Meet the new way to judge a book by its cover – a method that two YSU professors have been researching and one that might even help businesses make better investment decisions.
Helen Han, assistant professor of Management, and Peter Chen, associate professor of Accounting and Finance, along with Peter Harms of the University of Nebraska, are researching if leadership styles and company success can be accurately predicted just by looking at CEO annual report photos.
The study also incorporates a cultural twist: American students were asked to analyze and rate photos not of American leaders, but of Chinese CEOs.
“I’ve always been interested in cross-cultural studies,” said Han, who earned a Ph.D. from the University of Illinois at Urbana-Champaign. “Only 0.3 percent of leadership research has been devoted to leadership in China, so it’s an emergent topic of interest. This study tests whether a prior understanding of a culture’s norms is needed to accurately predict an effective leader.”
A paper detailing the research, “Recognizing Leadership at a Distance: A Study of Leader Effectiveness Across Cultures,” will be published in an upcoming issue of the Journal of Leadership & Organizational Studies.
For the study, the team asked 105 students from a Midwestern university to rate 71 Chinese CEOs based solely on their 2008 English-language annual report photographs. The participants rated each CEO on his or her personality and effectiveness as a leader.
Students rated the characteristics of leaders and whether or not they thought they would be successful. Han, Chen and Harms then matched the responses to see what personality traits the participants linked to successful leadership.
The ratings were finally compared against actual statistics of each company’s financial performance.
The team found a general consensus of CEO personality ratings. Participants also linked similar personality characteristics to success – those such as intelligence and dominance. The only characteristic that related to statistical company success, however, was a willingness to take risks.
“The American students thought effective leaders would be the ones with authoritative characteristics,” said Han. “But the opposite was true. The leaders the participants described as risk-takers were actually the ones whose companies were most successful.”

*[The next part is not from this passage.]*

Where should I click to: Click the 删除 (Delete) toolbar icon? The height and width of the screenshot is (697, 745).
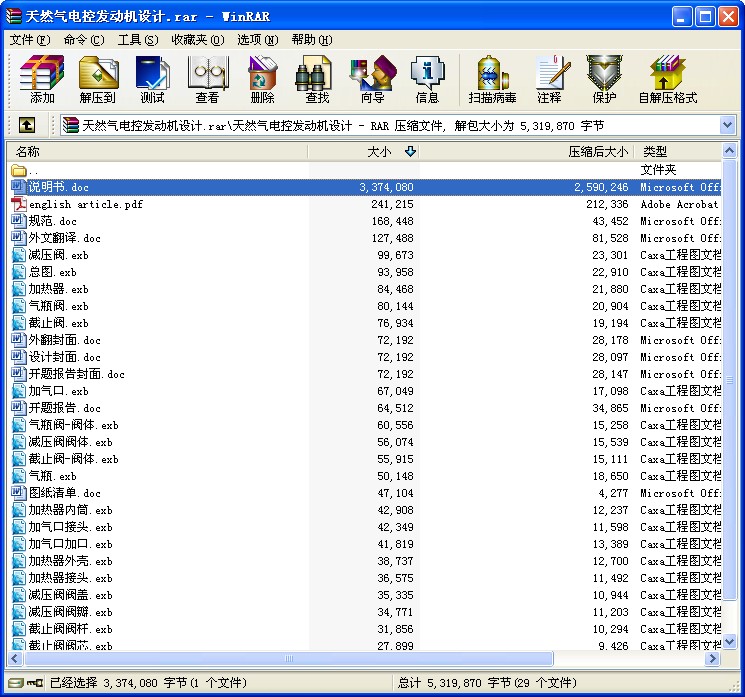pyautogui.click(x=262, y=79)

The authoritative, more conservative leadership style the participants believed to be a successful trait describes an old style of Chinese leadership, Han explained. In recent years, this old style has transformed into a more global model that emphasizes creativity and risk-taking – two attributes the American participants did not recognize.

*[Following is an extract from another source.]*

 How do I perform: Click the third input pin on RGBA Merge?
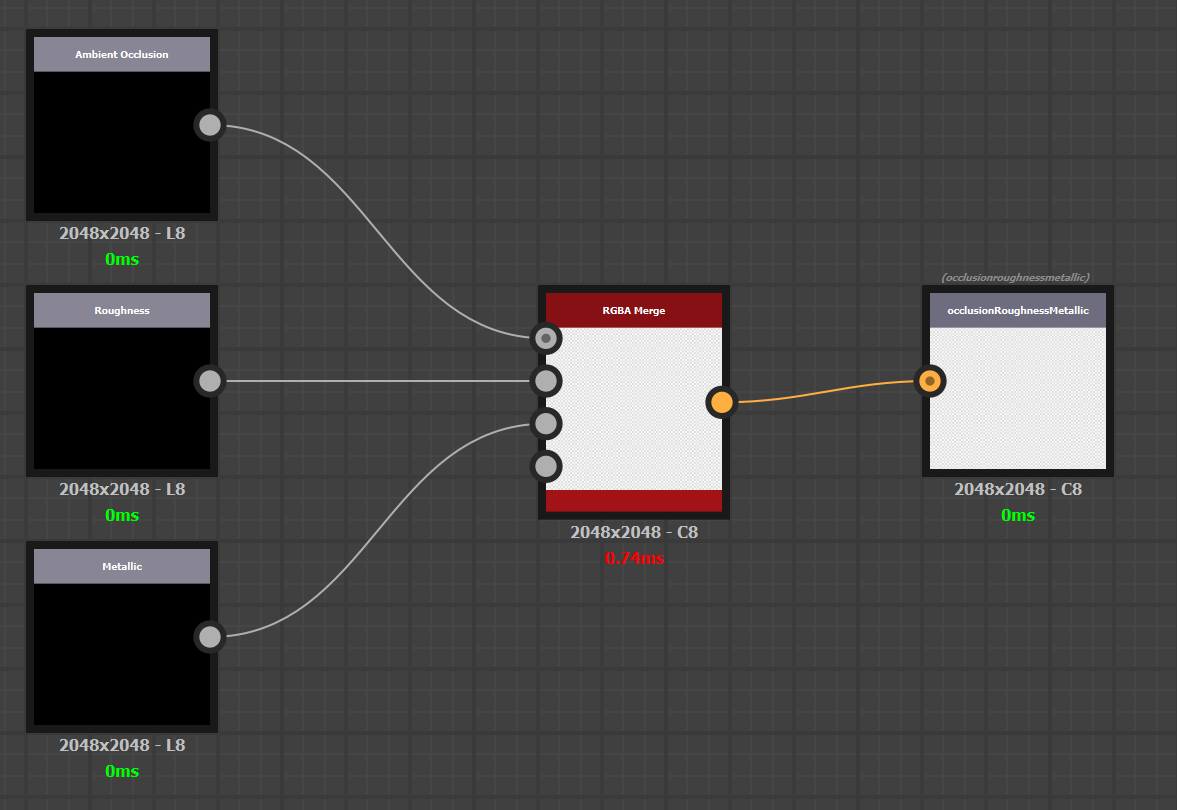point(546,423)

So while results of the study show that photos can be used to predict personality traits of leaders, this skill may only be useful if a person has a prior cultural understanding.
Han said the study offers guidance to business leaders who are seeking partnerships with Chinese companies and gives them a new tool to use to supplement more traditional assessments.

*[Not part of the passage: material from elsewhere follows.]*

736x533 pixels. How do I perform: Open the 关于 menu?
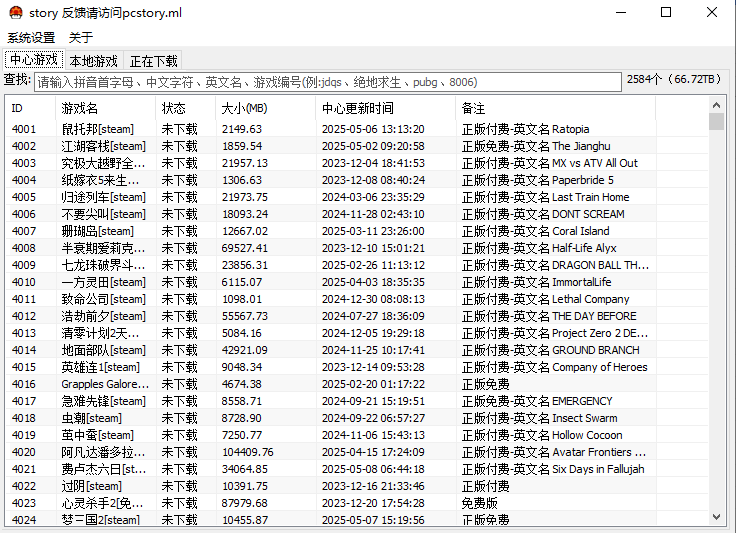click(81, 37)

The team plans to look into other cross-cultural and investment studies in the future.
Han has published a paper in one of the top-tier journals in Management, the Journal of Organizational Behavior. The paper was nominated for the Best Paper Award for papers in 2009. Another paper of hers that was published in the International Journal of Conflict Management in 2010 was selected as one of the two sample articles by Emerald Group Publishing Ltd. and International Journal of Conflict Management in 2011 “based on the frequency of downloads and high quality of the paper.” She has also received a University Research Council Grant, The Emerging Market Initiative Research Grant, as well as YSU Research Professorship.